Confident of Perfecter's performance, the company shifted its control paradigm from 'open loop' advisory control on just residue, to full closed-loop control. This means the solution is continuously improving and driving the process to achieve its goals each day of production. Golden Bay's operations manager, David Walker, says: 'We are delighted that Pavilion's APC solution is delivering to our expectations with a return on investment of less than year.'
SIDEBAR: Experts in cement 'auto-piloting'
Such is the claim made by ABB for the latest version (Version 4) of its OptimizeIT Expert Optimizer advanced control system. The system is in effect the next generation of the established expert-system based LINKman solution and builds on years of experience in providing advanced control for the cement industry - experience that embraces worldwide installations on more than 170 kilns and 70 mills.
Introduced last year, Version 4 incorporates a new set of process control modules alongside enhanced versions of the existing optimising tools and a 'Neuro-Fuzzy' module. A common user interface now offers seamless interoperability with other ABB IndustrialIT products and systems. Increased profit for the manufacturer, says ABB, stems from greater productivity, optimised control of waste fuels, longer refractory life, and lower grinding costs as a consequence of reduced over-burning of clinker.

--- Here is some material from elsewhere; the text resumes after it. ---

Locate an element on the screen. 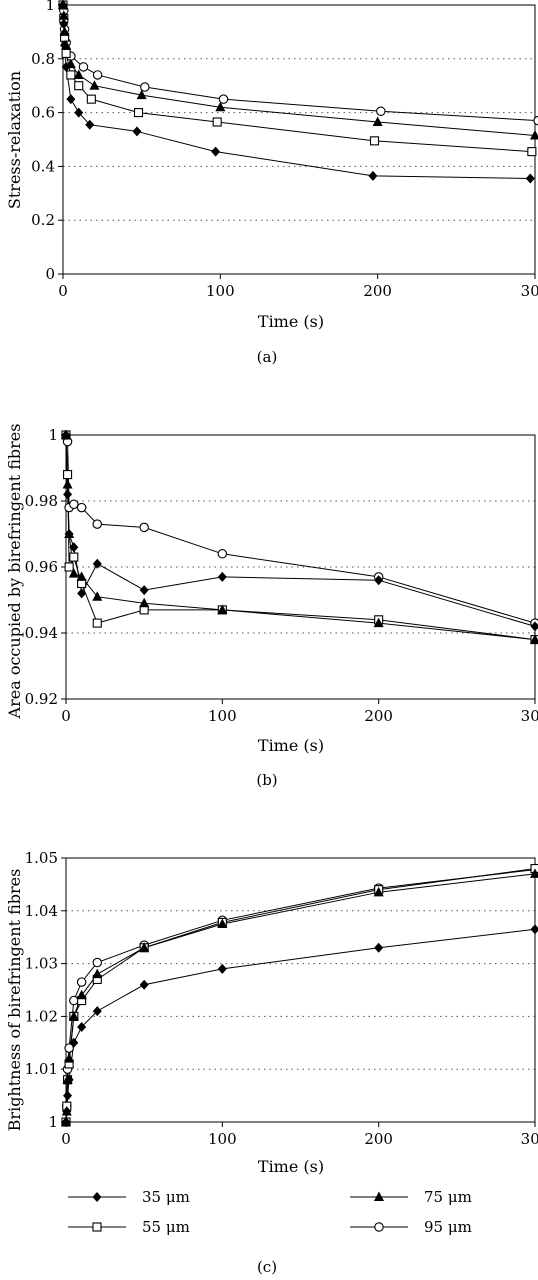 This screenshot has height=1280, width=538. panel-c-ylabel: Brightness of birefringent fibres is located at coordinates (14, 1000).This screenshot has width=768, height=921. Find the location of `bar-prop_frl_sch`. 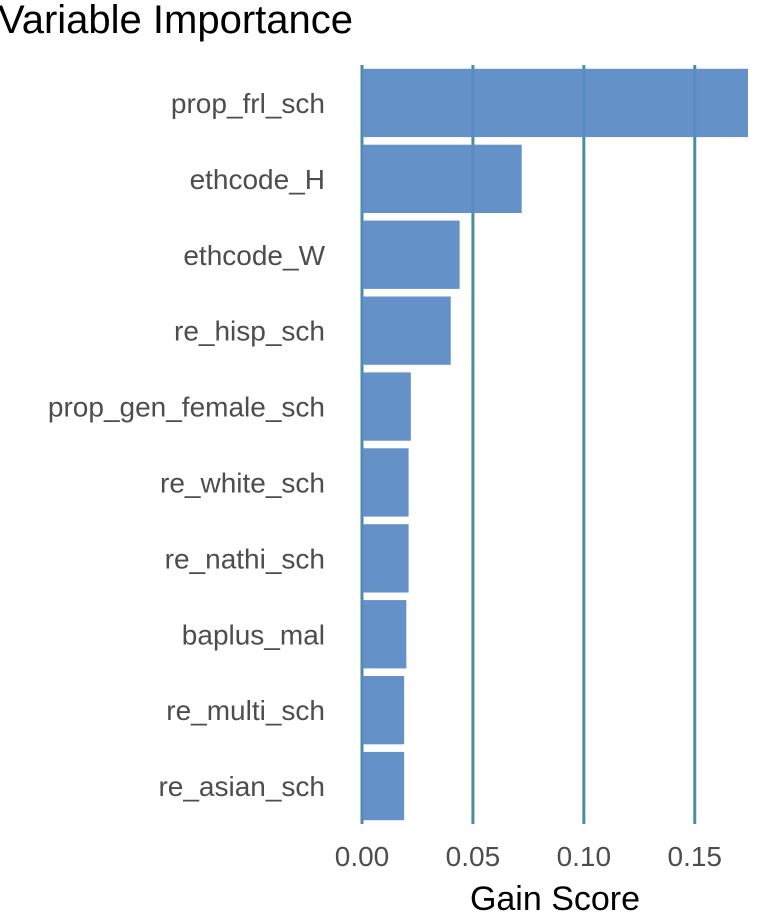

bar-prop_frl_sch is located at coordinates (555, 103).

The system was developed in close cooperation with several ABB customers to ensure it would meet the real, day-to-day needs of the industry. 'Our impressions are very good,' says Krit Bunnag of Thailand's Siam Cement Industry.
'Expert Optimizer is very user-friendly, with a clear flow of data that makes it easy to understand.' Siam Cement has installed the system on lines 4 and 5 of its Kaeng Khoi plant with the expectation of increasing average output from existing kilns by between 100 and 150tonnes per line per day.
Holcim was equally impressed. Dr Moser, plant manager of Holcim Altkirch in France, which had used LINKman Version 3 for five years, ran his plant on 'auto-pilot' 97% of the time during tests on Expert Optimizer.